When creating a ublue config, dont create your own edition but fork config and add those here. Even without desktop-specific GUI integration (GNOME has an extension, KDE may automatically show it) this will be VERY valuable.

Check in the ublue discourse group or create an issue to discuss this first.

I feel you a lot, Fedora moves very slowly, you need to do the stuff you want implemented yourself often, and then wait for it to be merged.

Ublue is more pain tolerant than Fedora I think, would you agree @castrojo ? Something too experimental for Fedora could maybe be tested there and then implemented upstream.

1 Like

I guess hibernation should work without issue if you simply use a separate partition… I don’t think that’s healthy for your SSD plus it takes up some space (a subvol could be created on the fly each time you hibernate). But for end user it’s the same experience… I’ll probably just do that.

2 Likes

I don’t know the purpose of your message.
I have been able to use a btrfs subvol for hibernation with Manjaro for a while. Until after an update that stopped working. Same for Fedora.

Weirdly, btrfs has had official support for creating the hibernation file for a year now. Since around that time it actually stopped working.

On Manjaro, hibernation still works if you simply use a dedicated partition.

I suspect that is also the case for Fedora?

How does the Fedora team otherwise use Fedora on a laptop ??

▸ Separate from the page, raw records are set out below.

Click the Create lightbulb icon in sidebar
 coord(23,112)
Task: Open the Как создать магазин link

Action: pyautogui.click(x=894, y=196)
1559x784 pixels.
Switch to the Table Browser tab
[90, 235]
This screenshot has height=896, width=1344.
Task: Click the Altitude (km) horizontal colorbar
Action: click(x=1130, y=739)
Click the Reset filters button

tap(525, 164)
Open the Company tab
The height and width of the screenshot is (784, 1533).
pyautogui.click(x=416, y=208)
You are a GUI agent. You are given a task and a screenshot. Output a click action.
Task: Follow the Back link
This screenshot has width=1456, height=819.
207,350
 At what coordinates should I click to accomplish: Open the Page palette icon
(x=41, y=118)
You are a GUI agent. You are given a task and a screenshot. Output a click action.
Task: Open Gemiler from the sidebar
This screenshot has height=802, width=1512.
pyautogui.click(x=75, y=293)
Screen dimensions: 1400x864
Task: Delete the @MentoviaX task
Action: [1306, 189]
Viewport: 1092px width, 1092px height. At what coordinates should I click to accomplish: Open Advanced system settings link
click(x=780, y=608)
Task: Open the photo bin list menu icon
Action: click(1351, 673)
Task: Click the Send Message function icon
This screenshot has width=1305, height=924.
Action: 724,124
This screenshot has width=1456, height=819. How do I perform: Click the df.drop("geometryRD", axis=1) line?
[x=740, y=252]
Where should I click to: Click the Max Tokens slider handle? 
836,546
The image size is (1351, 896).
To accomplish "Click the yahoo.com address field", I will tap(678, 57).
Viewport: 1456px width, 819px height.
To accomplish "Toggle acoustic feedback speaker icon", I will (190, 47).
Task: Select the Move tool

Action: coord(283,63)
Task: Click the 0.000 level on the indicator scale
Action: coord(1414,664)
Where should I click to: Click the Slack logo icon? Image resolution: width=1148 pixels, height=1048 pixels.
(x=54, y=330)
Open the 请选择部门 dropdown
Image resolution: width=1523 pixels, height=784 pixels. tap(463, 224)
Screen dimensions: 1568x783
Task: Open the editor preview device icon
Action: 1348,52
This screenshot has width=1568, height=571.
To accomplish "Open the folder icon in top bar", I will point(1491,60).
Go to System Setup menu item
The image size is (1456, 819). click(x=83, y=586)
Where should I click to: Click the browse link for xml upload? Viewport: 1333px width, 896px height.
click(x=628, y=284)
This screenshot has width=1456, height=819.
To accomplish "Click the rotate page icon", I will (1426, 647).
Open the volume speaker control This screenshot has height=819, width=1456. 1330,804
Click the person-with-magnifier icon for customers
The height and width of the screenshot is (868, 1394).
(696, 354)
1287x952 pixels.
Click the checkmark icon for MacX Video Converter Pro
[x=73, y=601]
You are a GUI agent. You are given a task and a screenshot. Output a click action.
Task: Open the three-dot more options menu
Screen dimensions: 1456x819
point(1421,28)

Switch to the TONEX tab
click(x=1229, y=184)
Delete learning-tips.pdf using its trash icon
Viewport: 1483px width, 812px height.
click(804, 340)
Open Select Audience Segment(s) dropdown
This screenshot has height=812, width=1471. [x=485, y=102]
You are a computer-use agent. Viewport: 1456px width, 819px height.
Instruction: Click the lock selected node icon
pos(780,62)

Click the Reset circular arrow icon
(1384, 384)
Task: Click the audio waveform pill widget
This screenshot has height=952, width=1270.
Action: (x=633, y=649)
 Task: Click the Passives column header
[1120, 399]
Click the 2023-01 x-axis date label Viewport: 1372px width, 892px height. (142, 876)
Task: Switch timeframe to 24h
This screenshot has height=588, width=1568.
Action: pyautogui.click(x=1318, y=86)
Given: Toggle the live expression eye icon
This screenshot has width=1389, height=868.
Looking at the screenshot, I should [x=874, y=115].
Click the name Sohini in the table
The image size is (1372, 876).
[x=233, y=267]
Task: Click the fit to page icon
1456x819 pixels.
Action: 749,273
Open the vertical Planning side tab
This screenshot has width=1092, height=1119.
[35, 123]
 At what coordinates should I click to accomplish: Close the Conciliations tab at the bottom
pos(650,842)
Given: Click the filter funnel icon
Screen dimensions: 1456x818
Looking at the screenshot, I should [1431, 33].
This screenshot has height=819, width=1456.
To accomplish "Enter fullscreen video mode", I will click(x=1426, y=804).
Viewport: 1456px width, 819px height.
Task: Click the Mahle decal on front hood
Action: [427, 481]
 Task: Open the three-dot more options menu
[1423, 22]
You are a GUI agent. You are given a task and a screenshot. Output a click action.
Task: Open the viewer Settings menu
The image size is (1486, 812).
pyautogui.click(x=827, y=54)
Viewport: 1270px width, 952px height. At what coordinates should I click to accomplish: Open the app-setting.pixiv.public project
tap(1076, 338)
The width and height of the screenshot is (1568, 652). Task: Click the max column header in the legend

Most likely when you install Fedora for the first time you even get the option to add a partition for hibernation? I don’t remember.

1 Like

Sadly, there is none of that at the time, AFAIK. There wasn’t when I was installing my Fedora 39 Silverblue system on my laptop at least.

While I have never installed silverblue, it is a fact that when installing most spins of fedora if the user selects to do a custom partitioning during the installation they are able to add a swap partition of equal to or larger than the installed RAM size that then would be used for hibernation.

With most modern laptops, it appears suspend has replaced hibernation and a full startup from SSD is actually faster than hibernation restart from an HDD or earlier sata SSDs.

1 Like

my default zram is 8GB, on 16GB RAM. This should be enough to fit RAM contents afaik

Suspend doesnt use RAM

ZRAM is actually part of RAM and is powered off with hibernation: So hibernation would require at least 16GB of drive space (file or partition) to enable hibernation. Suspend does not power off the RAM.